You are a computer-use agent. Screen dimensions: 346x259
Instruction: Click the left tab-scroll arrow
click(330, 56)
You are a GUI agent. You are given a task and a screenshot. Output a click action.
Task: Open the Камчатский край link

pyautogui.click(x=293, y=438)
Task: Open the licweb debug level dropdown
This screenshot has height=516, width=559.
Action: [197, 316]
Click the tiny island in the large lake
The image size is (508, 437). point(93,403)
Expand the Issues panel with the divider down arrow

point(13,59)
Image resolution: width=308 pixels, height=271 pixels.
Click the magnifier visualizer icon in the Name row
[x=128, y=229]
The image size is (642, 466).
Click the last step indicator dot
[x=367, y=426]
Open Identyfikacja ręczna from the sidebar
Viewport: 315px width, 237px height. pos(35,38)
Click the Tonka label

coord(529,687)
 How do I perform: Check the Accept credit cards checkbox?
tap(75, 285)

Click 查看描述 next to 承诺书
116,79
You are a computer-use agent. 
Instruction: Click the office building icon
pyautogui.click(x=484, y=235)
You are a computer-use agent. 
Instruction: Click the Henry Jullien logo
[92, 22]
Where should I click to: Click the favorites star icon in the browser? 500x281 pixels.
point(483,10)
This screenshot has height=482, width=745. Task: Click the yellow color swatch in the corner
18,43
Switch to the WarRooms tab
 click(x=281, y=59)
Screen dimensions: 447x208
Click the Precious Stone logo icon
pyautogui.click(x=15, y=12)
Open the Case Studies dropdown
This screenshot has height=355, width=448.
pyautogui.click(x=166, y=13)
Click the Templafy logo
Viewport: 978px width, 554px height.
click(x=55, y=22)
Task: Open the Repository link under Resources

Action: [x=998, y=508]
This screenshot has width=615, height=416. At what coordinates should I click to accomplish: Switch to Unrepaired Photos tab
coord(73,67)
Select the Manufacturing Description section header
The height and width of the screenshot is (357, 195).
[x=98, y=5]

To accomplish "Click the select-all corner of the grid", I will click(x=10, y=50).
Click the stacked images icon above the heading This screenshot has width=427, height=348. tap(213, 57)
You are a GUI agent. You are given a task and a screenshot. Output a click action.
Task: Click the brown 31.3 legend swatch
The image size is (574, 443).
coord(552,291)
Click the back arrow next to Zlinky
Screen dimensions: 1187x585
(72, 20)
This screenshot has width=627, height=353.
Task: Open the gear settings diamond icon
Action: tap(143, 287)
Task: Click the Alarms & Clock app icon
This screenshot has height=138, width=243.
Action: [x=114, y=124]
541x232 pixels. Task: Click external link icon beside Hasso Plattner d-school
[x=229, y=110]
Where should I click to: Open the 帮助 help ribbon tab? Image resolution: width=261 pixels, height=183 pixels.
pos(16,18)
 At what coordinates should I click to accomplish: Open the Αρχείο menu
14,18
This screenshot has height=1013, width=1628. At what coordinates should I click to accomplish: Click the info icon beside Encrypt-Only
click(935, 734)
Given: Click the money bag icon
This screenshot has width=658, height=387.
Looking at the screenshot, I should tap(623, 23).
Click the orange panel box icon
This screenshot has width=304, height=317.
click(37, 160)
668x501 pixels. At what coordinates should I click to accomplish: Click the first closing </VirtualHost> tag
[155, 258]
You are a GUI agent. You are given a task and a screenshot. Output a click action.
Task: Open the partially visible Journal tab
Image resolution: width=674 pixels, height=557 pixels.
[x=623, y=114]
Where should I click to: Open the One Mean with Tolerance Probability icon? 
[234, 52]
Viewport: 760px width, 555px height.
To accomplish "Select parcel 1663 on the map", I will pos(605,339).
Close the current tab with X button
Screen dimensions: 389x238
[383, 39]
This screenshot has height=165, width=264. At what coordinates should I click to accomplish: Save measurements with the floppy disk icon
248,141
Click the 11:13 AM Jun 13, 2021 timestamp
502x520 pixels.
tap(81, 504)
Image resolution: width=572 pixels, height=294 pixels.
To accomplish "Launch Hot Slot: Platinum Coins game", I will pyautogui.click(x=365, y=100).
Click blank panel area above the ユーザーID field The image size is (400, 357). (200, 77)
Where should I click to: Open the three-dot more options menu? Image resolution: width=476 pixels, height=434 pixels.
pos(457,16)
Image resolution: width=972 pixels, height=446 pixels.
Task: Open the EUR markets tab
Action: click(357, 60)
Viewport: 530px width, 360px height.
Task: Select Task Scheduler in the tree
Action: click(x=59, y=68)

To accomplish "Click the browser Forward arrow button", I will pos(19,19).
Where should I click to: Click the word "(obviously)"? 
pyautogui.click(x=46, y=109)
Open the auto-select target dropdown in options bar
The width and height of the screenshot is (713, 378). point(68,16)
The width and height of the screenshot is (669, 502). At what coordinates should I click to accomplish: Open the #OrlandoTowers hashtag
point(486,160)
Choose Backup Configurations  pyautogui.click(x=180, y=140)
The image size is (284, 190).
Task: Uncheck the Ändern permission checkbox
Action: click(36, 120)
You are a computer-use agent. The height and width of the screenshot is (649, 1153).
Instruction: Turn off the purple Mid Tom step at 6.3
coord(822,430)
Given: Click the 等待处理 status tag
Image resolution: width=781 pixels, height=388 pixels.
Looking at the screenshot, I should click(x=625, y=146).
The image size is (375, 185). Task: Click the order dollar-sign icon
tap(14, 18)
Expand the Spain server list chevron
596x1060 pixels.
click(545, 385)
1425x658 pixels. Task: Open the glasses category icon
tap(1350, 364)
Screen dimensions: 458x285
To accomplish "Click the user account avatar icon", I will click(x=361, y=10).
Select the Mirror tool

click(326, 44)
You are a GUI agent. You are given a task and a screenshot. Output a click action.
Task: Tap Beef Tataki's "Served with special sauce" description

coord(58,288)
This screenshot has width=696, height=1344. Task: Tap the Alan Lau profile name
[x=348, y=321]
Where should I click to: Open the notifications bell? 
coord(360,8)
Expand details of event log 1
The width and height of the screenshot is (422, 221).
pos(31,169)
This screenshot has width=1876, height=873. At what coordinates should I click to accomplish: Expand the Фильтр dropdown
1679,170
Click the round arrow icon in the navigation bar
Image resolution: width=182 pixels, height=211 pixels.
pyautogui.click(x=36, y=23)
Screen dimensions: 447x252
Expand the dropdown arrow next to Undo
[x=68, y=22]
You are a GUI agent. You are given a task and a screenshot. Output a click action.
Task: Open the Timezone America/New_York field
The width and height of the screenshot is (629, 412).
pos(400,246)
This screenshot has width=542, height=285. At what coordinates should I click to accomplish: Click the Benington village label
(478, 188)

####################

§ **Task requirements**: Please count the lines in the records above that contain the string "Expand", matching case exactly, and give only the number.

§ **Response to this exercise**: 5